To create his horror, Aster takes an Edenic meadow from an IKEA catalogue, populates it with Kinfolk models, and then runs a well-written but pretty typical cult script through it, complete with a Kool-Aid drinking scene, a weird sex scene, and a lot of ominous and yet sunny pastoralia. There's blood and gore, sure. But even the goriest moments are Instagramable.

But he does more than just estrange the clean lines and soft petals of the Scandinavian aesthetic, which I've been brainwashed to associate with serenity. He also perverts any coping mechanism I might be able to use to shake the horror. Radical empathy in this film, for instance, serves as a way to hide the village's evil practices. Falling into the comfort of family risks deleting the individual self as much the village deletes it from the characters in this movie. Girlfriends are no-goes. Boyfriends are even worse. Mild hallucinogens? Never again! Are you kidding me??? Not after seeing Midsommar.
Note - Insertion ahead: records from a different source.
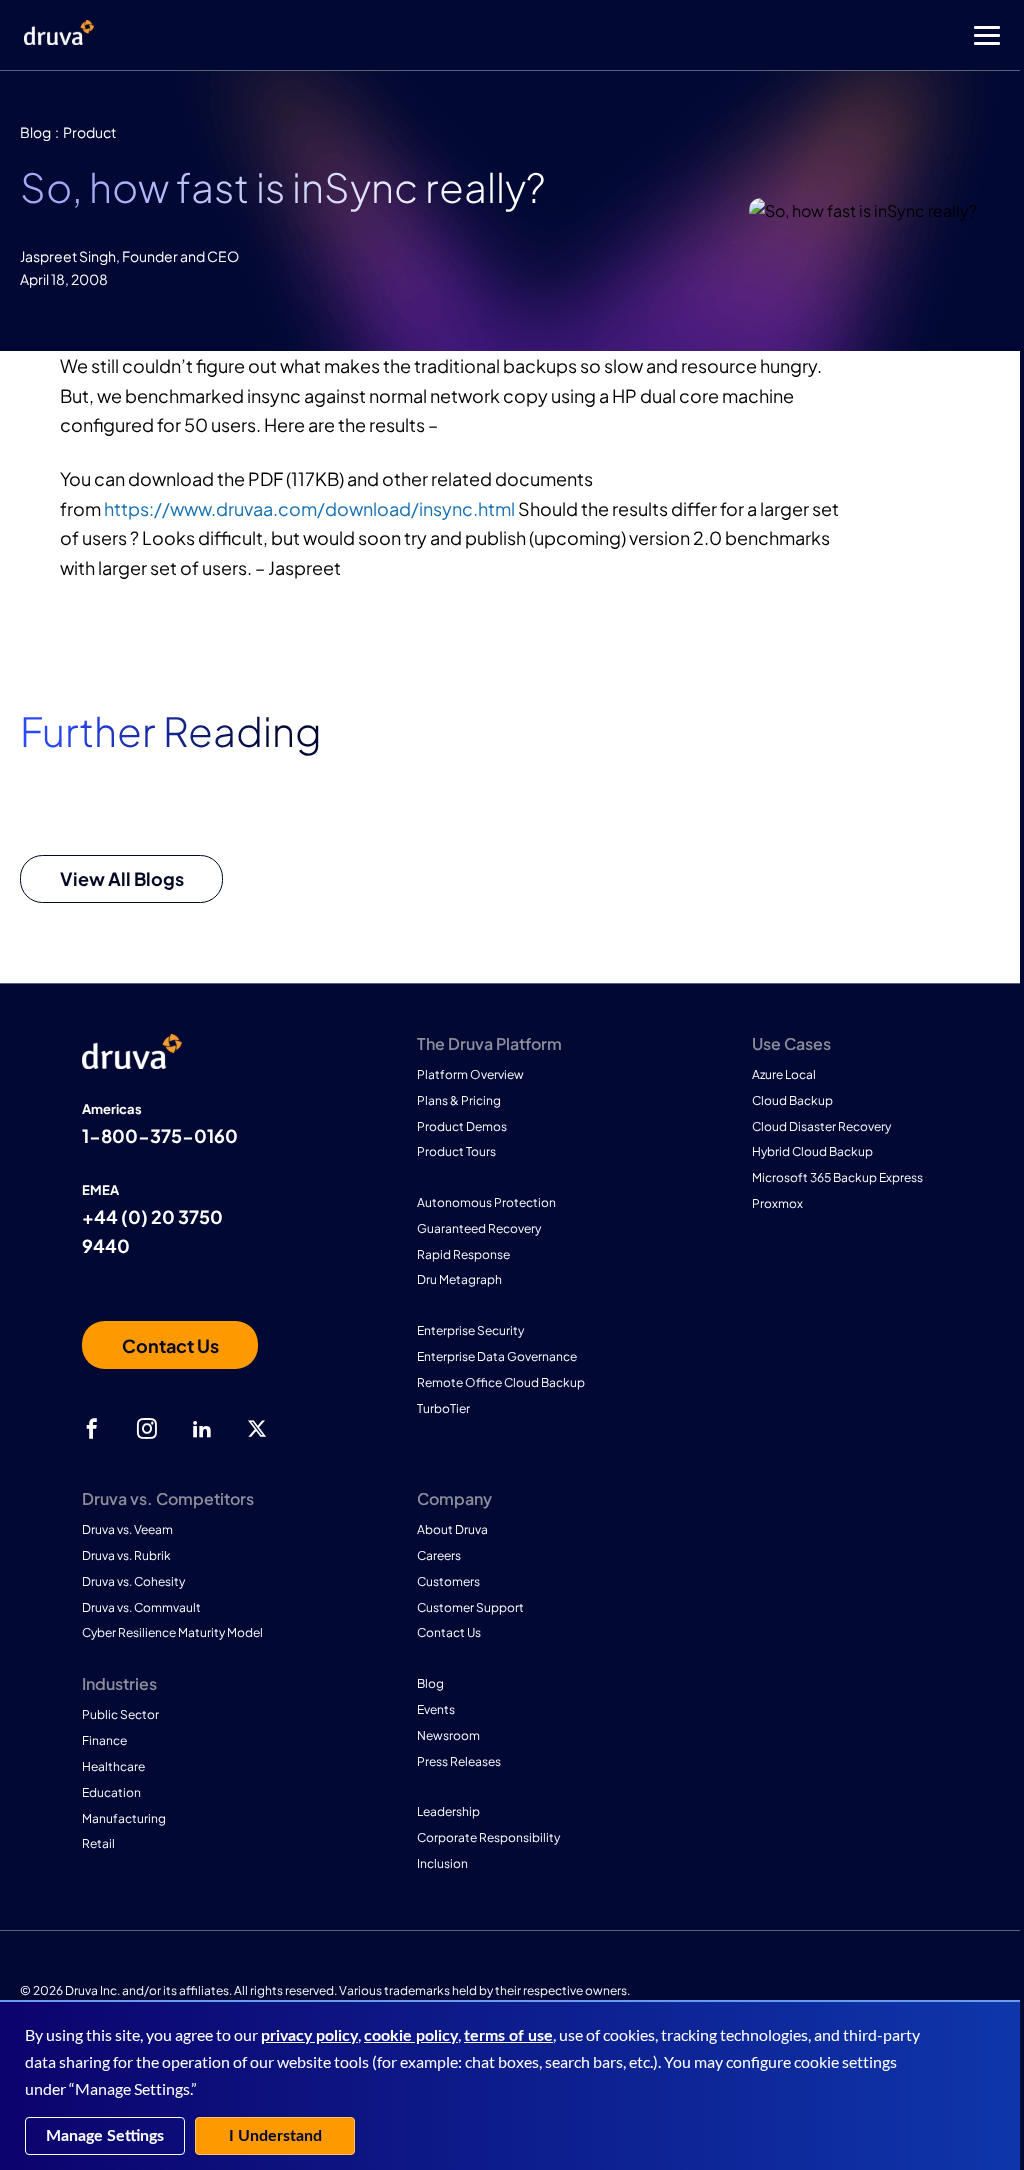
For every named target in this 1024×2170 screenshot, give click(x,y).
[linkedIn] (202, 1429)
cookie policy (411, 2036)
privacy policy (309, 2036)
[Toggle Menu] (592, 35)
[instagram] (147, 1429)
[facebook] (92, 1429)
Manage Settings (105, 2136)
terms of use (508, 2036)
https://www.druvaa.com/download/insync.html (309, 508)
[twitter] (257, 1429)
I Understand (275, 2136)
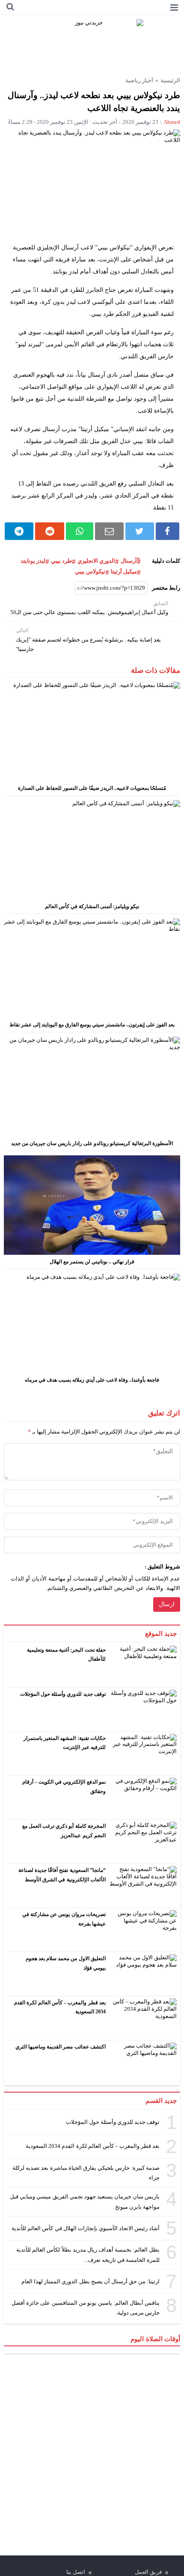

I couldn't even find solace in the superb acting. Jack Reynor's character reminded me so much of the guy in Kristen Roupenian's short story, "Cat Person," that I kept wanting to punch the screen every time he and his stupid beard made an appearance. Florence Pugh's warm voice helped some, but, well, never mind.

Anyhow, if you want to be terrified and overly anxious about the arbitrary nature of our cultural rituals, which include watching scary movies that reflect our world back at us (through a glass, in this case, brightly), then go see Midsommar at any time of day.